Hi, i am using Document AI custom processor to process large volumes of structured documents. However, the majority of the documents are phone images / scans, are there any document ai pre processing of images before the docs go through actual processors? A further question: how are the image quality metrics created within the OCR model

1 Like

Hello! Dealing with phone scans and raw camera images is definitely one of the biggest challenges in structured document extraction. To answer your questions:

1. Pre-processing in Document AI
Yes, under the hood, Document AI inherently performs automatic pre-processing steps at its foundational OCR layer before the data hits your Custom Processor’s extraction logic. This includes auto-rotation, deskewing, and basic noise reduction/binarization.

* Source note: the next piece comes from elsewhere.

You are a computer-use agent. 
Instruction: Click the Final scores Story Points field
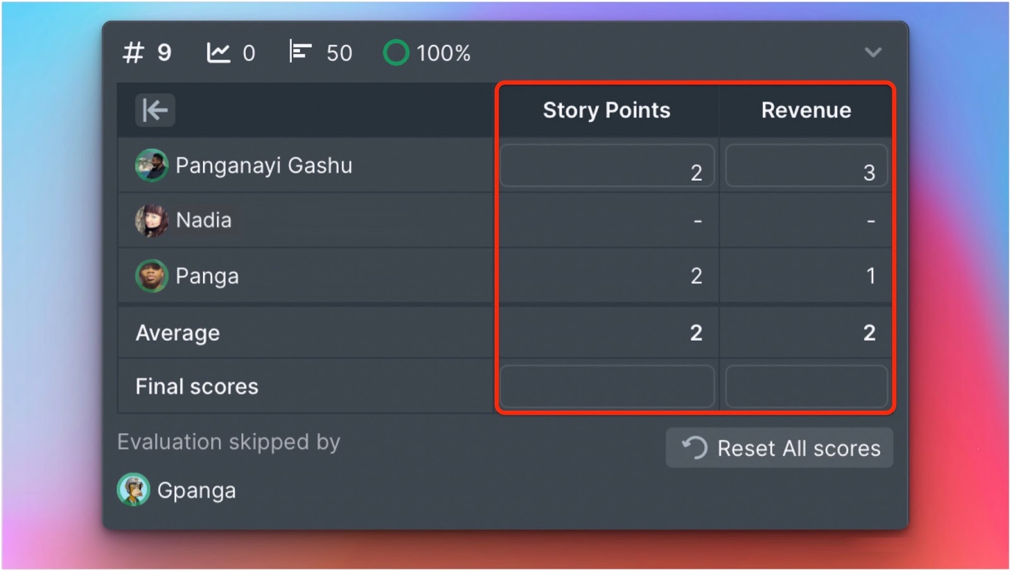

However, Document AI does not currently offer a configurable “pre-processing UI” to manually adjust contrast or fix severe page warping before extraction. For high-reliability pipelines, if the phone images are heavily distorted, the best practice is to place a lightweight pre-processing microservice (using OpenCV or ImageMagick for perspective correction and adaptive thresholding) before sending the payload to the Document AI API.

2. How Image Quality Metrics are Created
When you inspect the Document AI response payload, you’ll find imageQualityScores (which flag specific defects like BLURRED, GLARE, DARK, or FAINT_TEXT).

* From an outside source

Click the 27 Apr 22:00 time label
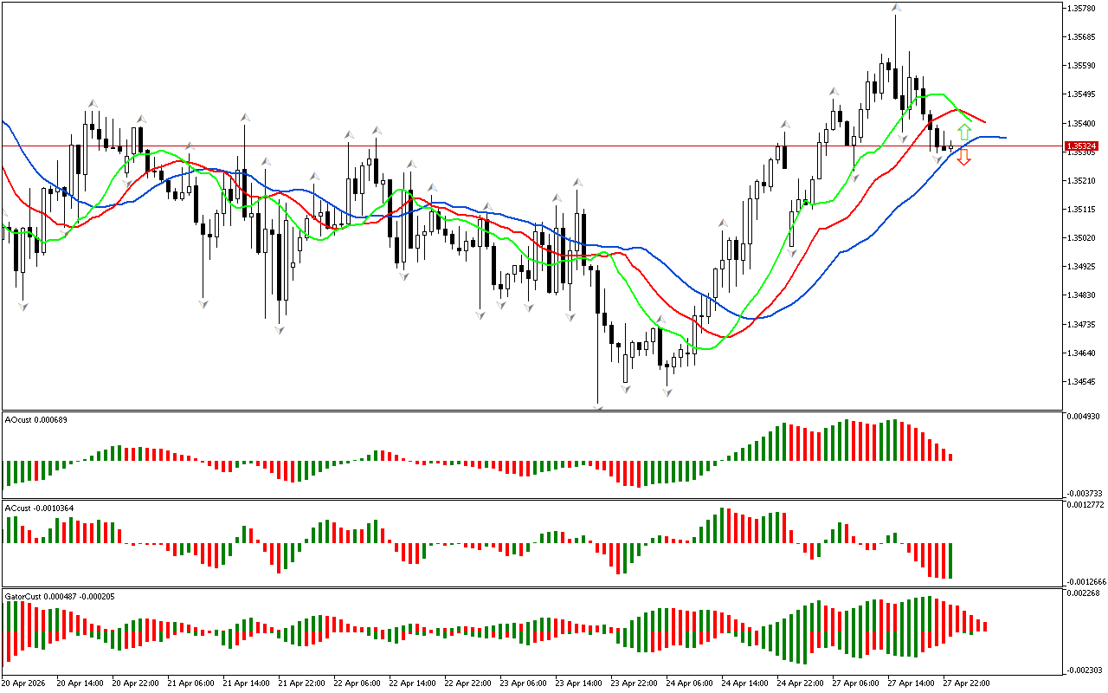pyautogui.click(x=965, y=683)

These metrics are generated by a separate, dedicated vision classifier (typically a lightweight CNN) that runs in parallel with the OCR pipeline. It does not measure the text itself, but rather evaluates the raw image tensor for visual artifacts. It assigns a confidence score to each defect category.

A Tip on Data Integrity:
From an architectural standpoint, we always recommend using these imageQualityScores as a gatekeeper. If an image scores too high on GLARE or BLURRED, it is much safer to route it to a Human-in-the-Loop (HITL) review queue. Forcing a Custom Processor to extract data from severely degraded pixels is a primary trigger for AI hallucinations and data corruption.

Hope this helps clarify the pipeline for your architecture!